- [CONSIGNE]:
Répondez à ces questions d'après le passage ci-dessous sur le combat de Dury :
1. Combien de pièces les Prussiens avaient-ils en ligne ou en réserve ?
2. Par quel moyen et vers quelle heure arriva la batterie servie par des marins ?
3. Quelle longueur de ligne un seul bataillon du 43e eut-il à défendre pendant l'action ?

Un vif combat s’était engagé sur ce point à peu près à la même heure qu’à Villers-Bretonneux. Les Prussiens avaient soixante-dix pièces en ligne ou en réserve, et de notre côté nous en avions quatre du plus faible calibre. Le peu de monde dont pouvait disposer le général Paulze d’Ivoy, qui commandait de ce côté, n’avait point permis d’occuper solidement le village de Dury, situé à 1 kilomètre environ en avant des retranchemens, sur la route de Paris à Dunkerque. Les Prussiens y établirent leur état-major au tournant d’une rue et derrière un pâté de maisons où il se trouvait parfaitement abrité contre nos projectiles, et ils dressèrent à droite et à gauche du village cinq batteries qui ouvrirent un feu violent contre nos lignes[2]. Il était impossible, dans de pareilles conditions d’infériorité, de résister longtemps ; toutefois, par un de ces heureux hasards qui ne se présentèrent que rarement pendant le cours de cette guerre désastreuse, une batterie de six pièces de 12, servie par des marins aux ordres du lieutenant de vaisseau Meusnier, arriva vers midi par le chemin de fer. Elle n’était point destinée à la défense d’Amiens ; elle n’en fut pas moins amenée en toute hâte sur le lieu de l’action et placée en face du village de Dury. Le lieutenant Meusnier se montra vraiment héroïque. Monté sur

  1. On peut juger de la faiblesse de la ligne française par ce fait, qu’un seul bataillon du 43e eut à défendre pendant l’action une ligne de 3 kilomètres, ce qu’il fit sans reculer d’une semelle.

- [ENREGISTREMENTS EXTRAITS]:
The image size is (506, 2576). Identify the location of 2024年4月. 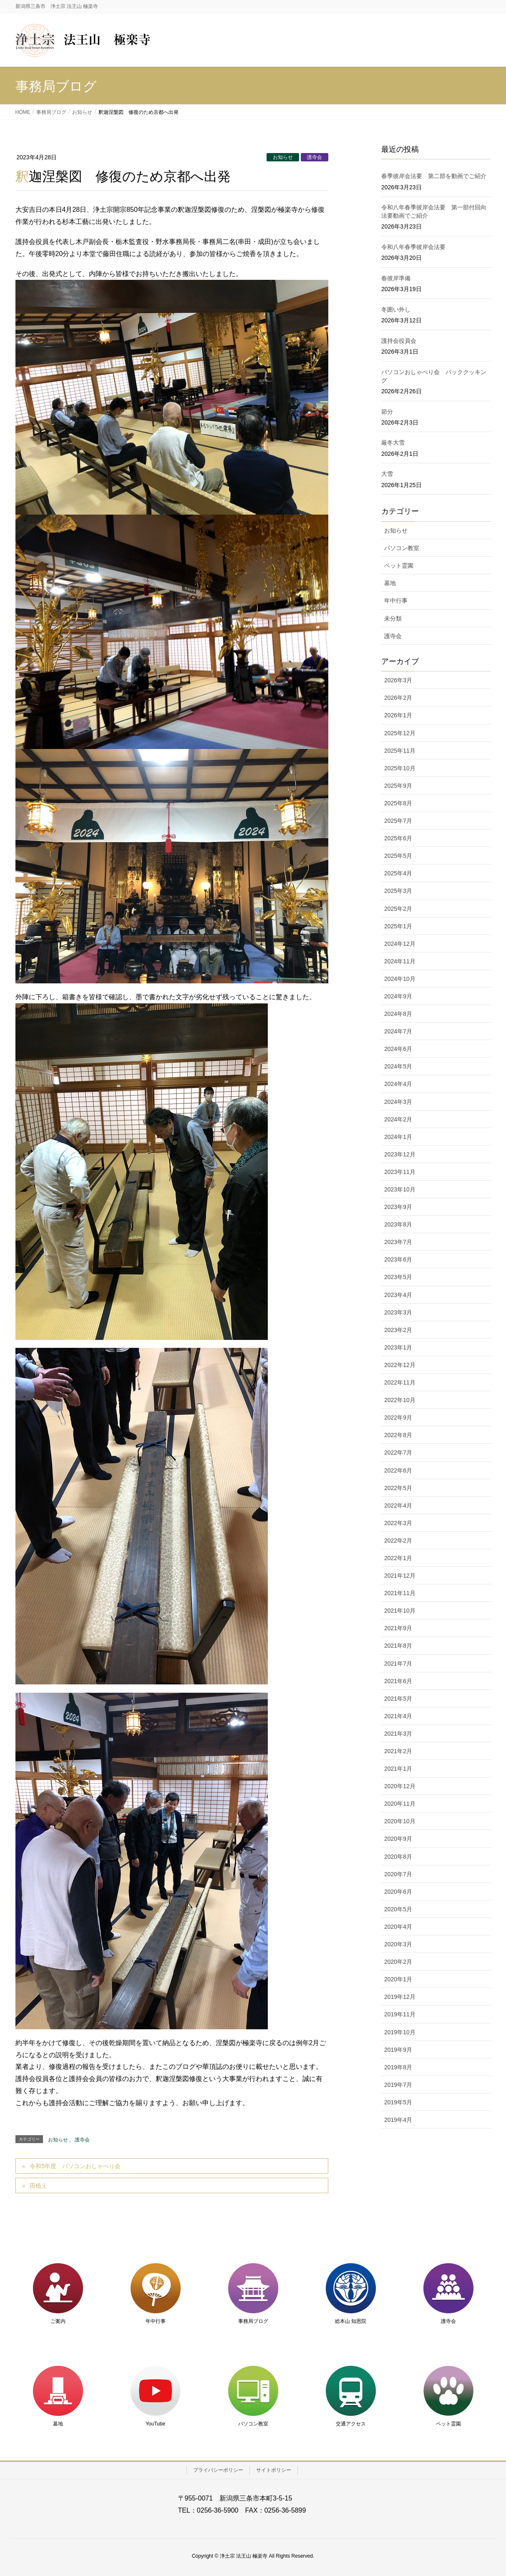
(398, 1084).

---

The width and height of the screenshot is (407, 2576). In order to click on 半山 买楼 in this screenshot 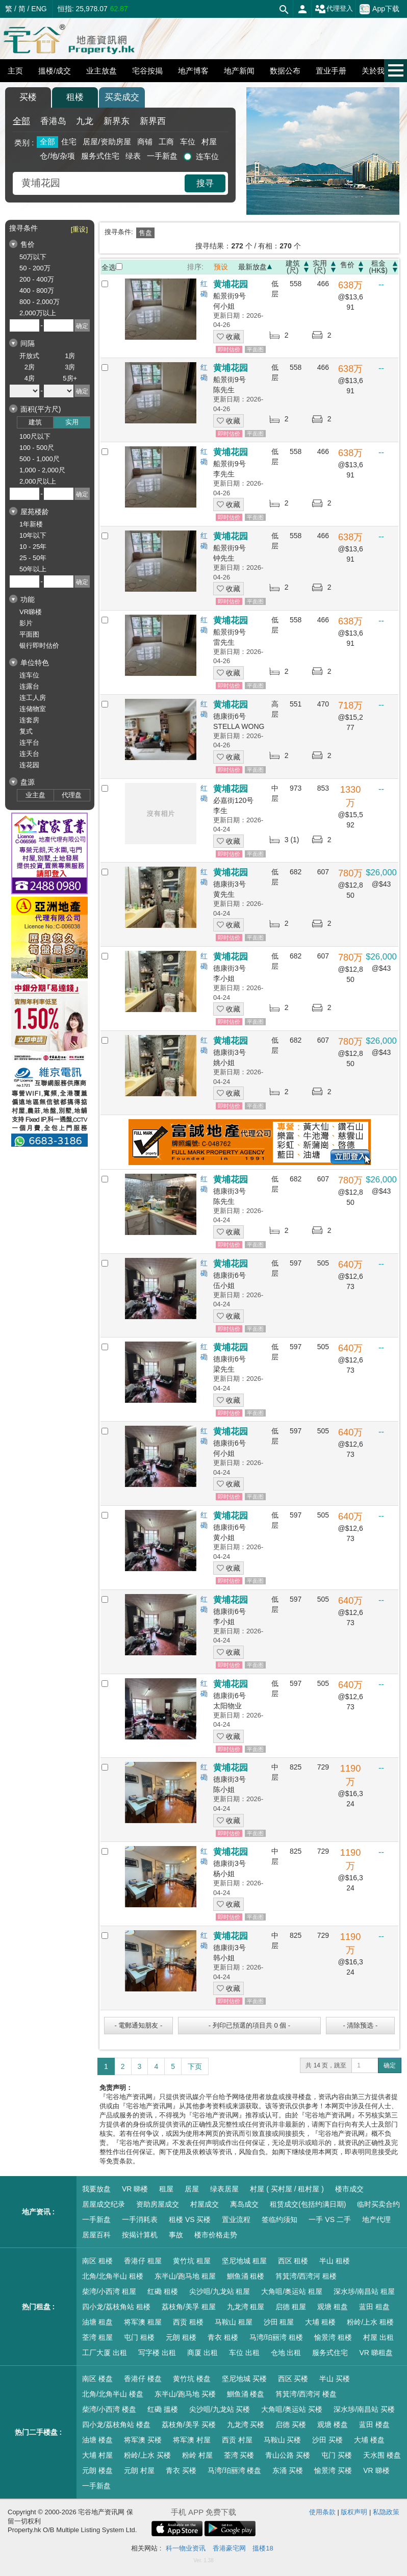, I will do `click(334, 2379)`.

- [RÉPONSE]:
1. Soixante-dix pièces.
2. Par le chemin de fer, vers midi.
3. Une ligne de 3 kilomètres.